Al hablar de medidas especiales contra la delincuencia, la opinión pública, al igual que los políticos, se ha centrado en el tema de las cárceles. Aislar presos, bloquear señales telefónicas, descubrir túneles, registrar penales son los temas y acciones de insistencia. Algunas de estas medidas eran necesarias desde hace tiempo; en particular, el embargo de telefonía celular, difícil de implementar por la poca cooperación de las empresas de comunicación. Ha sido necesaria la amenaza de cuantiosas multas para que esa acción se aplique. Otras, como la liberación de presos, indispensable para la oxigenación de las cárceles, van quedando en el olvido. Es evidente que lo que suena a mano dura tiene más eco periodístico y propagandístico que otro tipo de medidas sensatas, por justas que sean. Recordando las recomendaciones del papa Francisco en el Año de la Misericordia, es bueno recordar opciones racionales, importantes también para la mejora de la situación.
Efectivamente, Francisco ha recomendado repetidas veces medidas de misericordia para los presos. En particular, en el mensaje de la paz del 1 de enero de este año, titulado “Vence la indiferencia y conquista la paz”, dijo: “Por lo que se refiere a los detenidos, en muchos casos es urgente que se adopten medidas concretas para mejorar las condiciones de vida en las cárceles, con una atención especial para quienes están detenidos en espera de juicio, teniendo en cuenta la finalidad reeducativa de la sanción penal y evaluando la posibilidad de introducir en las legislaciones nacionales penas alternativas a la prisión. En este contexto, deseo renovar el llamamiento a las autoridades estatales para abolir la pena de muerte allí donde está todavía en vigor, y considerar la posibilidad de una amnistía”. Pensar que esto no tiene nada que ver con la realidad salvadoreña es un grave error.
Para comenzar, nuestras cárceles tienen un terrible hacinamiento. Somos el país con mayor densidad de población carcelaria en prisiones vetustas, con pésimos servicios y en las que reina el desprecio a la dignidad humana. Reforzar la seguridad de las cárceles es sin duda necesario, pero centrarse solo en eso es darle continuidad a una dinámica que tiende a destrozar la conciencia de los encarcelados, a endurecerlos y a volverlos más agresivos. Con razón se ha dicho repetidas veces que nuestras cárceles son más escuelas de criminalidad que centros de rehabilitación, como pomposa y oficialmente se suele llamarlas.

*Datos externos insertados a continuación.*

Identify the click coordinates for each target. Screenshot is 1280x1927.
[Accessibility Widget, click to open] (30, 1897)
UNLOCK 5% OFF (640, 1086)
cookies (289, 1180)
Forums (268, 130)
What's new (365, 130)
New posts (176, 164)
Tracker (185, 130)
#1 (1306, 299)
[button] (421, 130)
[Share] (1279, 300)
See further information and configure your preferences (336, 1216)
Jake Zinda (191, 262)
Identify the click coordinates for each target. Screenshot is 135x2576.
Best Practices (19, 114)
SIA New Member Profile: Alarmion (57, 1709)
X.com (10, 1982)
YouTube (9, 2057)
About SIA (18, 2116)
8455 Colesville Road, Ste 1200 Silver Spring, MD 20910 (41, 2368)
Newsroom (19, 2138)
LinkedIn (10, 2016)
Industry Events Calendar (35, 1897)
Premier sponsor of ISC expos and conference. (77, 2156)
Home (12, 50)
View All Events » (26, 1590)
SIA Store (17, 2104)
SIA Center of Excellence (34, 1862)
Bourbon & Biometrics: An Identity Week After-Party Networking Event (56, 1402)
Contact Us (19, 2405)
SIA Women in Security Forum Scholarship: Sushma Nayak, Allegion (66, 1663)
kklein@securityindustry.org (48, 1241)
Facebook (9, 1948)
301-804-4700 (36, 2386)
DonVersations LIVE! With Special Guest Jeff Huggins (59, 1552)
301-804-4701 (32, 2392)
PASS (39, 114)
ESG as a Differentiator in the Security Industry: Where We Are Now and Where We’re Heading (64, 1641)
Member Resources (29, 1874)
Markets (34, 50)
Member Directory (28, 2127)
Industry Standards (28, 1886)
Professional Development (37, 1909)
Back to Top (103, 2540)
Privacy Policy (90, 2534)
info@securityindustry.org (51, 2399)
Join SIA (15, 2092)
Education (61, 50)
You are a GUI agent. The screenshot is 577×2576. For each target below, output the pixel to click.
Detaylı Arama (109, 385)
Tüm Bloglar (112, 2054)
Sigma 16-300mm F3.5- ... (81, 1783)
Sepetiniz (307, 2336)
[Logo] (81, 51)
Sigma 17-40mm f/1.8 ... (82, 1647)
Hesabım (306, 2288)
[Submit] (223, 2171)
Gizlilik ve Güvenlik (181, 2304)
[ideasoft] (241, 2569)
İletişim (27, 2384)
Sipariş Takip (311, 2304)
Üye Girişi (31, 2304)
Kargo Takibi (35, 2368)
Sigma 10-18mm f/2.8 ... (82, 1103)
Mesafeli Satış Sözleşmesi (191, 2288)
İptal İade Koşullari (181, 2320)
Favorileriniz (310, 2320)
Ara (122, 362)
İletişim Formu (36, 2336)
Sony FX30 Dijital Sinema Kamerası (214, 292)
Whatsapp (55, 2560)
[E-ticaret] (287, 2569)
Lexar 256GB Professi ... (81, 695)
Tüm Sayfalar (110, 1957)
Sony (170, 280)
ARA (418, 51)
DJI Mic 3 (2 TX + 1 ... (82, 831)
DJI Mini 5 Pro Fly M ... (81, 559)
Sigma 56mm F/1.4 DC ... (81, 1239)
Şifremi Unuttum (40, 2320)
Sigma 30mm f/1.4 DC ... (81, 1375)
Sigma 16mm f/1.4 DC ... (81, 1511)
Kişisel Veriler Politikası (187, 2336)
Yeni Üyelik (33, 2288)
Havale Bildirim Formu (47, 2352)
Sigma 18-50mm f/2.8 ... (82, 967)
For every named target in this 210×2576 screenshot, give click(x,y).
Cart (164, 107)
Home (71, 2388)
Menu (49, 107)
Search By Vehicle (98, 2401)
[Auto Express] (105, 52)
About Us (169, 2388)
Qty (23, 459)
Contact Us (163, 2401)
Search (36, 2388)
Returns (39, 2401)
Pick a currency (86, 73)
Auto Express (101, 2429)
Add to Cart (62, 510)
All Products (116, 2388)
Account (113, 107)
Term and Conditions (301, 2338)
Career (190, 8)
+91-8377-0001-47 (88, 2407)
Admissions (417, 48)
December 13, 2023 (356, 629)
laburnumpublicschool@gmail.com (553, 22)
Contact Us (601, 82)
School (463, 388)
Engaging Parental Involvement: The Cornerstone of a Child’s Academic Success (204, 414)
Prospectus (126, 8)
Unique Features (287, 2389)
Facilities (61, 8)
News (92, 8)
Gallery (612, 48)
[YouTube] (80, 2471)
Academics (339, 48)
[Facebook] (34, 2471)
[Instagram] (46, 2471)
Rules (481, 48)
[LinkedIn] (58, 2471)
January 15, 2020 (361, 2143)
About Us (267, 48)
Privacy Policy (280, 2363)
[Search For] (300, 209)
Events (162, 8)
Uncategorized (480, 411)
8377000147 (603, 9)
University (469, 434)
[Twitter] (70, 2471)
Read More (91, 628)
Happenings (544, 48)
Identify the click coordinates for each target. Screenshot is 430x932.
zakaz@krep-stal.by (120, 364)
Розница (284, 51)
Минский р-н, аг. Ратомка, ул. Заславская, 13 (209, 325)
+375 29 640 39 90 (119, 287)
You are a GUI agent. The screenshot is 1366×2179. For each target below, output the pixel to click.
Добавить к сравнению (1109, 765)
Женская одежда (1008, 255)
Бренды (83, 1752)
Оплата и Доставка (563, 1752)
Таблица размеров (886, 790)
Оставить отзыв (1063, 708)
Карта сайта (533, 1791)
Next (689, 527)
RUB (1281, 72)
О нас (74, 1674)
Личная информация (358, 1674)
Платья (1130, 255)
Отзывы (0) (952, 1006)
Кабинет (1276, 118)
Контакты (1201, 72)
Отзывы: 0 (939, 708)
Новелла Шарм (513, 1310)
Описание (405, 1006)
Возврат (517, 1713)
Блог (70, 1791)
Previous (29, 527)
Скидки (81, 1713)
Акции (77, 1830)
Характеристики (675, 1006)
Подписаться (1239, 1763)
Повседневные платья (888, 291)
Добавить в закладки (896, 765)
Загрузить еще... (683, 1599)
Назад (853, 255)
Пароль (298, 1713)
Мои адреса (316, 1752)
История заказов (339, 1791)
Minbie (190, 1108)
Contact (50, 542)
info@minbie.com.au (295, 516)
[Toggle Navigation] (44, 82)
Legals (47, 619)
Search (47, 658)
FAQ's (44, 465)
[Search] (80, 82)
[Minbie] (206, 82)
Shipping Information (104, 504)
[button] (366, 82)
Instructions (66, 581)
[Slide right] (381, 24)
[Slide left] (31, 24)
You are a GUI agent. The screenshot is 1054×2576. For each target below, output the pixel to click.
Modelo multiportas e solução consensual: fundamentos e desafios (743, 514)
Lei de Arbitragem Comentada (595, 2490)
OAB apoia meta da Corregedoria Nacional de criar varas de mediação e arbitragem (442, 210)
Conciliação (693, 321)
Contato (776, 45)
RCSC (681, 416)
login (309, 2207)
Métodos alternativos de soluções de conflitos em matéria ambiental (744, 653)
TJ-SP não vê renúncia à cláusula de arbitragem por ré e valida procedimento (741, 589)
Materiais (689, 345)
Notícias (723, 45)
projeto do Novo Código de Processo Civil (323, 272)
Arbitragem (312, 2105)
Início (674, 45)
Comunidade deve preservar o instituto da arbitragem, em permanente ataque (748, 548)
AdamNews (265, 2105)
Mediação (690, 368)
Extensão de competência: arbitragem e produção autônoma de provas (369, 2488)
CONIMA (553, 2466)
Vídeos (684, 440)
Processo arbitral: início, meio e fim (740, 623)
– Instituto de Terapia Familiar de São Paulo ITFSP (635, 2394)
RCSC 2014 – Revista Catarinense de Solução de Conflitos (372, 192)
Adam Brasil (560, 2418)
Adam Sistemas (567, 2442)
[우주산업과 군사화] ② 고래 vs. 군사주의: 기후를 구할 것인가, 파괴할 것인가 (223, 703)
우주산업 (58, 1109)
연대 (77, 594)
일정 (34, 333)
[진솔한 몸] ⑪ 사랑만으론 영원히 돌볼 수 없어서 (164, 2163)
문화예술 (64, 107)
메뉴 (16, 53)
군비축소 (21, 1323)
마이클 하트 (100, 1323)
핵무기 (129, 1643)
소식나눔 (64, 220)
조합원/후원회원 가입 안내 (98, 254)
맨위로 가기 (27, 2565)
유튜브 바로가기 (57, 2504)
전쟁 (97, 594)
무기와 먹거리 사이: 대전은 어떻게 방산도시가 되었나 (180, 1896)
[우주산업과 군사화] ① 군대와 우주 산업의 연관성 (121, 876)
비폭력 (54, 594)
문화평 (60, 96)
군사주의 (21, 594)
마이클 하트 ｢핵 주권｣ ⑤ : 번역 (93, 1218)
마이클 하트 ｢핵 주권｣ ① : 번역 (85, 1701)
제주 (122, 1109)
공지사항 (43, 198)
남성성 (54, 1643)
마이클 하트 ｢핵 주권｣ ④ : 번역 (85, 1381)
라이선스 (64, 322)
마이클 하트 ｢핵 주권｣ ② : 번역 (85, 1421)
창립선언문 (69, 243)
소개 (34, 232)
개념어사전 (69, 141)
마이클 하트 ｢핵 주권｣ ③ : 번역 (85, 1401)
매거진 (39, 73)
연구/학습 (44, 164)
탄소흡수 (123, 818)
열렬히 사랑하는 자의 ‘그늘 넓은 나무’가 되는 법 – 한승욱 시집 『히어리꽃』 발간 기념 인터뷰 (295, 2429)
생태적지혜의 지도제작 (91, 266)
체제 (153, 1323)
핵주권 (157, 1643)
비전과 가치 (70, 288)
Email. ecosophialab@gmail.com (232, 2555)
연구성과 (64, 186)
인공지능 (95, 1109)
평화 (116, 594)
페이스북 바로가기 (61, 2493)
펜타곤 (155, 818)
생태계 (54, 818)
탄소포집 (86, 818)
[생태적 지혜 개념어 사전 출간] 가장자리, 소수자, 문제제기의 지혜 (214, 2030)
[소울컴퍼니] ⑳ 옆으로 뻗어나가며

La preeminencia que se le da al derecho penal para resolver conflictos es también una fuente de violencia. Cuando una sociedad pone mayor énfasis en los castigos, como si fueran la única forma de corrección, se retroalimenta la cultura de la violencia. Cuando el papa habla de abolir la pena de muerte o introducir penas alternativas a la prisión, está proponiendo en definitiva abrir los sistemas de justicia a modos más humanos y racionales de resolver los conflictos entre personas.
El propio Gobierno se ha propuesto reducir el número de presos, liberando a ancianos y enfermos terminales, entre otros. Se habla de liberar a unos 900 sentenciados, menos del 5% de los encarcelados (25 mil). Frente a la petición de amnistía que el papa hace, se debería ser más generoso e investigar de mejor manera la situación concreta de cada preso. En muchos de los casos, además, se dan verdaderas injusticias comparativas. Hay comportamientos equivalentes al robo y al hurto que no son perseguidos ni mucho menos castigados adecuadamente. La evasión de impuestos goza, incluso legalmente, de un favoritismo especial. Al que evade grandes cantidades lo más que le puede pasar, si le descubren, es tener que pagar lo adeudado más una multa. La evasión fiscal, un delito de cuello blanco, puede hacer bastante más daño al bien común que un robo o una estafa pequeña. Pero la sanción es mucho menor. El caso denominado Papeles de Panamá, las trampas de bancos como el HSBC, los paraísos fiscales a los que se envía desde El Salvador un promedio de 700 millones de dólares al año muestran un daño al bien común que ocurre ante los ojos ciegos de legisladores y jueces.
La administración de justicia, por otra parte, tiende a la parálisis. La persecución del delito es poco eficaz. Si bien es cierto que en todas partes del mundo el que tiene dinero suele salir bien parado en los tribunales, en El Salvador el exceso de impunidad blinda al poderoso. En ese sentido, aplicar medidas de misericordia y reducir la inhumana sobrepoblación de las cárceles es también una manera de enfrentar positivamente la violencia. Porque no conviene olvidarlo: hay formas de violencia social en las que los económicamente poderosos y el propio Estado tienen responsabilidad. Y el infinito desdén hacia los que guardan prisión —extensivo a sus familias— no hace más que echar combustible a la pira funeraria en la que se ha convertido nuestro país.